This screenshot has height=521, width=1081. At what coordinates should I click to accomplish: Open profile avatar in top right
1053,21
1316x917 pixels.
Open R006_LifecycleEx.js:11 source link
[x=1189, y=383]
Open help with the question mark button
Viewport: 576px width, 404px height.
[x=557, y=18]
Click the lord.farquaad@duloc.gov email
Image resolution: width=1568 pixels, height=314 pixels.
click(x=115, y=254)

● ● ● ●

# Written task
Quote the items starting at the line containing "1316x917 pixels." and ending at the last line of the items.

# Answer to this task
1316x917 pixels.
Open R006_LifecycleEx.js:11 source link
[x=1189, y=383]
Open help with the question mark button
Viewport: 576px width, 404px height.
[x=557, y=18]
Click the lord.farquaad@duloc.gov email
Image resolution: width=1568 pixels, height=314 pixels.
click(x=115, y=254)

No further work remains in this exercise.